In an instant he had leapt easily up into the van, and was seated by
her side therein on the children's stool.
“That's a hat—to travel in!” observed Mrs Clowes.
Jock removed the hat, examined it lovingly and replaced it.
“I couldn't ha' left it behind,” said he, with a sigh, and continued
rapidly in another voice: “Missis, we'n seen a pretty good lot o' each
other this wik, and yet ye slips off o'this'n, without saying good-bye,
nor a word about yer soul!”
Mrs Clowes heaved her enormous breast and shook the reins.
“I've had my share of trouble,” she remarked mysteriously.
“Tell me about it, missis!”
And lo! in a moment, lured on by his smile, she was telling him
quite familiarly about the ailments of her younger children, the
escapades of her unmarried daughter aged fifteen, the surliness of one
of her sons-in-law, the budding dishonesty of the other, the perils of
infant life, and the need of repainting the big van and getting new
pictures for the front of the booth. Indeed, all the worries of a queen
of the road!
“And I'm so fat!” she said, “and yet I'm not forty, and shan't be
for two year—and me a grandmother!”
“I knowed it!” Jock exclaimed.
“If I wasn't such a heap o' flesh—”
“Ye're the grandest heap o' flesh as I ever set eyes on, and I'm
telling ye!” Jock interrupted her.
Then there were disconcerting sounds out in the world beyond the
van. The horse stopped. The double doors were forced open from without,
and a black figure, with white eyes in a black face, filled the
doorway. The van had passed through the mining village of Moorthorne,
and this was one of the marauding colliers on the outskirts thereof.
When the colliers had highroad business in the night they did not
trouble to wash their faces after work. The coal-dust was a positive
aid to them, for it gave them a most useful resemblance to the devil.

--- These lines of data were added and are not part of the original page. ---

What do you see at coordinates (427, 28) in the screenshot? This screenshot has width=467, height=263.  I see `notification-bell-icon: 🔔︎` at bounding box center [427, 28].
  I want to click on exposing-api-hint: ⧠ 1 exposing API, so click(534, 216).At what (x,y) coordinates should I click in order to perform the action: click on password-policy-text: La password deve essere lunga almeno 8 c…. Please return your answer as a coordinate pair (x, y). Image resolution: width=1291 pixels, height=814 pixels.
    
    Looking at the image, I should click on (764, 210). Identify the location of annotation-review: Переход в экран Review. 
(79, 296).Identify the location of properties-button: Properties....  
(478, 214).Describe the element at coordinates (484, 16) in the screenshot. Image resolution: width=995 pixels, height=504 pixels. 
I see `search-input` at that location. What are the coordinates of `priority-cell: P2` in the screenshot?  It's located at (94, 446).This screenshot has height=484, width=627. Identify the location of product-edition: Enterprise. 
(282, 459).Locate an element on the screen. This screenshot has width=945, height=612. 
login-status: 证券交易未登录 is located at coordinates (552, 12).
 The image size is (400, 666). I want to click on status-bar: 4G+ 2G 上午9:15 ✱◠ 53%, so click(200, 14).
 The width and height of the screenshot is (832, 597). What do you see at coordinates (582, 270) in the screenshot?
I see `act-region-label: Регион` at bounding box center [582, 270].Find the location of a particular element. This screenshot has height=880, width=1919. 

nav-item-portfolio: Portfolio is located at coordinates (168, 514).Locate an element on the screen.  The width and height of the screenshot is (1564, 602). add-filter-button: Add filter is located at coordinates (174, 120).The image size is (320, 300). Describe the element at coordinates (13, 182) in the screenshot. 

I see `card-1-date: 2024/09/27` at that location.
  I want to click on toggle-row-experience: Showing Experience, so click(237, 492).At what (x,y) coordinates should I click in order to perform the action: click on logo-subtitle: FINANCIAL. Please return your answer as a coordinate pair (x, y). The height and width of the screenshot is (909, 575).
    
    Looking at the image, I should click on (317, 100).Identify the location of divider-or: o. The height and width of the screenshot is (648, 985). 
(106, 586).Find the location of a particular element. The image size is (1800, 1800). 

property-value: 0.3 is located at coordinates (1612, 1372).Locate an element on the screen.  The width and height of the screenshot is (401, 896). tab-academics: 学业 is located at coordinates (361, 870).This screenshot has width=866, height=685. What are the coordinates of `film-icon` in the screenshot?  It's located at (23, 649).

Jock-at-a-Venture sprang up as though launched from a catapult.
“Is it thou, Jock?” cried the collier, astounded.
“Ay, lad!” said Jock, briefly.
And caught the collier a blow under the chin that sent him flying
into the obscurity of the night. Other voices sounded in the road. Jock
rushed to the doorway, taking a pistol from his pocket. And Mrs Clowes,
all dithering like a jelly, heard shots. The horse started into a
gallop. The reins escaped from the hands of the mistress, but Jock
secured them, and lashed the horse to greater speed with the loose ends
“I've saved thee, missis!” he said later. “I give him a regular
lifter under the gob, same as I give Jabez, Sunday. But where's the
sense of a lone woman wandering about dark roads of a night wi' a pack
of childer?... Them childer 'ud ha' slept through th' battle o'
Trafalgar,” he added.
Mrs Clowes wept.
“Well may you say it!” she murmured. “And it's not the first time as
I've been set on!”
“Thou'rt nowt but a girl, for all thy flesh and thy grandchilder!”
said Jock. “Dry thy eyes, or I'll dry 'em for thee!”
She smiled in her weeping. It was an invitation to him to carry out
And while he was drying her eyes for her, she asked:
“How far are ye going? Axe?”
“Ay! And beyond! Can I act, I ask ye? Can I fight, I ask ye? Can ye
do without me, I ask ye, you a lone woman? And yer soul, as is mine to
“But that business o' yours at Bursley?”
“Here's my bundle,” he said, “and here's my best hat. And I've money
and a pistol in my pocket. The only thing I've clean forgot is my
cornet; but I'll send for it and I'll play it at my wedding. I'm
And while the van was rumbling in the dark night across the waste
and savage moorland, and while the children were sleeping hard at the
back of the van, and while the crockery was restlessly clinking in the
racks and the lamp swaying, and while he held the reins, the thin,
lithe, greying man contrived to take into his arms the vast and amiable
creature whom he desired. And the van became a vehicle of high romance.